TASK TO CARRY OUT:
The answer should consist of all the entries, repeated word for word.

>>>>

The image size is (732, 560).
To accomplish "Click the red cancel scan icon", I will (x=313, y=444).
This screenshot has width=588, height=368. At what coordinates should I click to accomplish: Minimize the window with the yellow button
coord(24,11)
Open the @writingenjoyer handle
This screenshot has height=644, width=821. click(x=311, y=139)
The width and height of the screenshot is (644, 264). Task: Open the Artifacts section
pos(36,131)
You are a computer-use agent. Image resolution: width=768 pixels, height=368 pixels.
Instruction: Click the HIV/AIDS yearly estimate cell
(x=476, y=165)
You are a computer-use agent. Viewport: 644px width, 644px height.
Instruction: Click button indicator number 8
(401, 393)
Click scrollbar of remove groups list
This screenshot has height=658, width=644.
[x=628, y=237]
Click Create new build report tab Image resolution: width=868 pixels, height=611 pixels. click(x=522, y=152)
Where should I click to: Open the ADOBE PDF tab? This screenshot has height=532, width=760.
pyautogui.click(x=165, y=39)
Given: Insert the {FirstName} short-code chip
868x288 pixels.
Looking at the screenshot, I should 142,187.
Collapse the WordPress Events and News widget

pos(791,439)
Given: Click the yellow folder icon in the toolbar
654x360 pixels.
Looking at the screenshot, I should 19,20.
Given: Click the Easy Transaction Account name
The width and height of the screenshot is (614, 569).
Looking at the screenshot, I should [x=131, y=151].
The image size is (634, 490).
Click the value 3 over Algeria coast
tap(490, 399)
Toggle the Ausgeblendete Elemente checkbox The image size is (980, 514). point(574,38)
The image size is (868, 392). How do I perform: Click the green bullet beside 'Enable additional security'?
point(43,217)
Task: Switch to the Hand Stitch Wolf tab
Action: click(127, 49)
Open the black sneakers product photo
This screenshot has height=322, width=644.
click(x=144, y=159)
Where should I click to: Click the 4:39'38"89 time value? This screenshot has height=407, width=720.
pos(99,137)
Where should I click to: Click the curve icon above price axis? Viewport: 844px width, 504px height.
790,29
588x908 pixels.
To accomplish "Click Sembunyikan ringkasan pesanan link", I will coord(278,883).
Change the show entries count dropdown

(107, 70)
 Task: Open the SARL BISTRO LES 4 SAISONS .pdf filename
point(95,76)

<<<<

SOLUTION FOR THIS PROBLEM:
The image size is (732, 560).
To accomplish "Click the red cancel scan icon", I will (x=313, y=444).
This screenshot has width=588, height=368. At what coordinates should I click to accomplish: Minimize the window with the yellow button
coord(24,11)
Open the @writingenjoyer handle
This screenshot has height=644, width=821. click(x=311, y=139)
The width and height of the screenshot is (644, 264). Task: Open the Artifacts section
pos(36,131)
You are a computer-use agent. Image resolution: width=768 pixels, height=368 pixels.
Instruction: Click the HIV/AIDS yearly estimate cell
(x=476, y=165)
You are a computer-use agent. Viewport: 644px width, 644px height.
Instruction: Click button indicator number 8
(401, 393)
Click scrollbar of remove groups list
This screenshot has height=658, width=644.
[x=628, y=237]
Click Create new build report tab Image resolution: width=868 pixels, height=611 pixels. click(x=522, y=152)
Where should I click to: Open the ADOBE PDF tab? This screenshot has height=532, width=760.
pyautogui.click(x=165, y=39)
Given: Insert the {FirstName} short-code chip
868x288 pixels.
Looking at the screenshot, I should 142,187.
Collapse the WordPress Events and News widget

pos(791,439)
Given: Click the yellow folder icon in the toolbar
654x360 pixels.
Looking at the screenshot, I should 19,20.
Given: Click the Easy Transaction Account name
The width and height of the screenshot is (614, 569).
Looking at the screenshot, I should [x=131, y=151].
The image size is (634, 490).
Click the value 3 over Algeria coast
tap(490, 399)
Toggle the Ausgeblendete Elemente checkbox The image size is (980, 514). point(574,38)
The image size is (868, 392). How do I perform: Click the green bullet beside 'Enable additional security'?
point(43,217)
Task: Switch to the Hand Stitch Wolf tab
Action: click(127, 49)
Open the black sneakers product photo
This screenshot has height=322, width=644.
click(x=144, y=159)
Where should I click to: Click the 4:39'38"89 time value? This screenshot has height=407, width=720.
pos(99,137)
Where should I click to: Click the curve icon above price axis? Viewport: 844px width, 504px height.
790,29
588x908 pixels.
To accomplish "Click Sembunyikan ringkasan pesanan link", I will coord(278,883).
Change the show entries count dropdown

(107, 70)
 Task: Open the SARL BISTRO LES 4 SAISONS .pdf filename
point(95,76)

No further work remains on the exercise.